NEW DELHI: China has raced past the UAE to become India’s second-largest trading partner. If growth remains at current levels, India-China trade could cross $17bn by end of 2004-05. In contrast, Indo-US trade has grown by just over 23 per cent in Apr-Aug 2004.
"It’s a stunning development," enthuses Ficci president Onkar Kanwar. "Our view is that China is poised to emerge as the largest trading partner in two to three years.
And this is just the beginning."
Ficci sees potential $30bn bilateral trade between the countries in 2010. Many believe that’s being unduly conservative; growth would have to slow considerably for bilateral trade between the Asian giants to remain restricted to $30bn five years from now.
"It is a positive trend and we strongly believe India and China will be largest trading partners," says N Srinivasan, director general, CII. "In all our global industry interactions, it is no more China or India.
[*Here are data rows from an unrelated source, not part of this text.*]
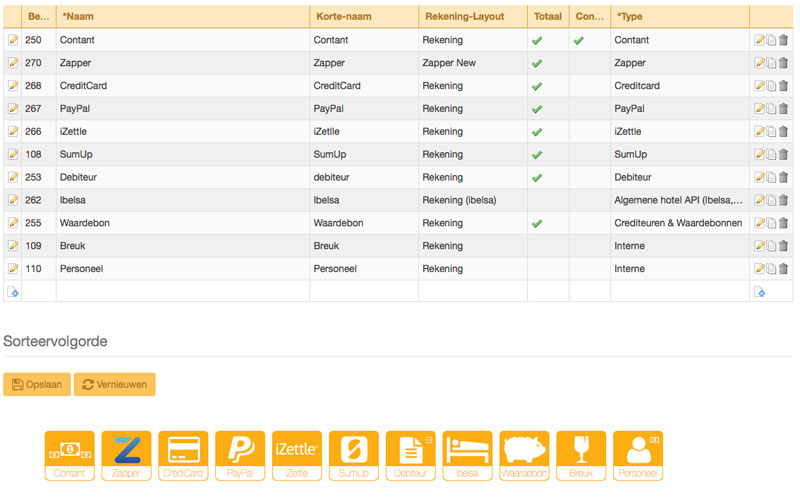
Task: Delete the Zapper payment row
Action: tap(784, 63)
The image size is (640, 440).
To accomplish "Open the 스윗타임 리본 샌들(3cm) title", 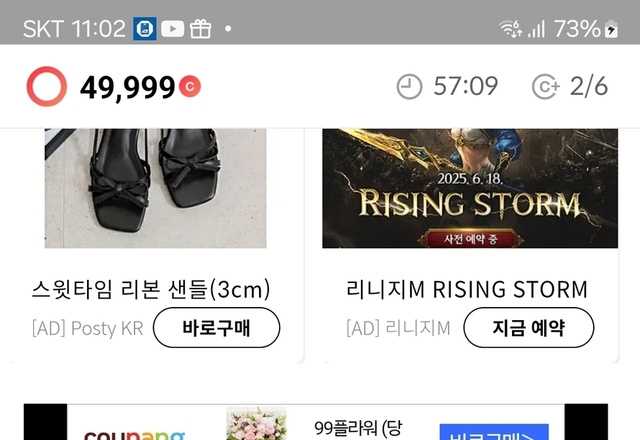I will click(151, 290).
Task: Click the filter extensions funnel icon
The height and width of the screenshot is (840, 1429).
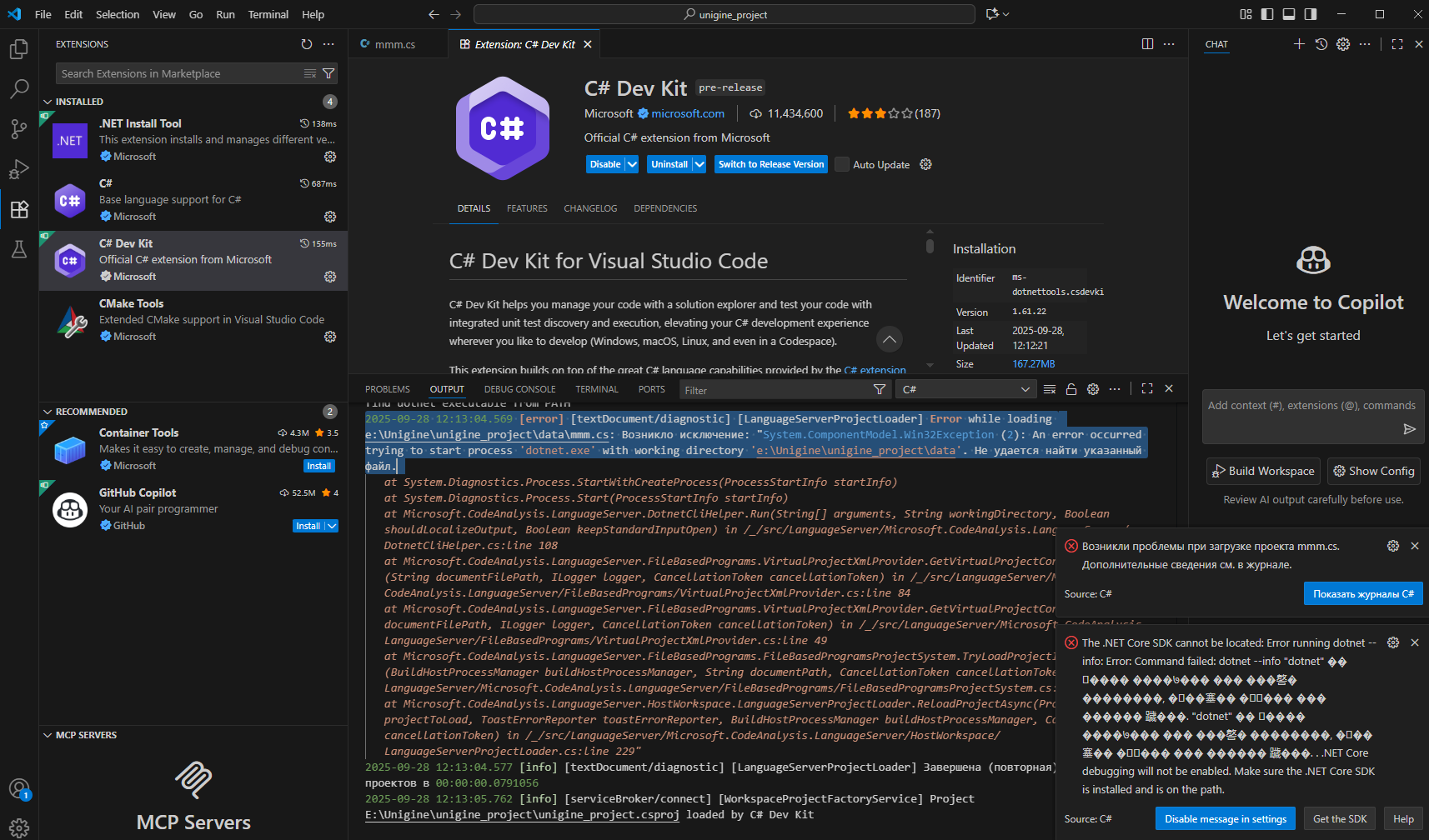Action: coord(328,74)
It is now China and India. In the coming years we see it as China with India."
Assocham feels while trade will increase between India and China, US will be major partner for both. Bilateral trade between China and US hovers around $210bn. China exports $179bn of products to US and imports goods worth $31bn from it.
CII thinks India and US would move closer in knowledge co-operation, hi-tech, new services. Others feel, emerging development is wake-up call to US. "India and US have to move faster in strategic thinking," says Amit Mitra, secretary general, Ficci.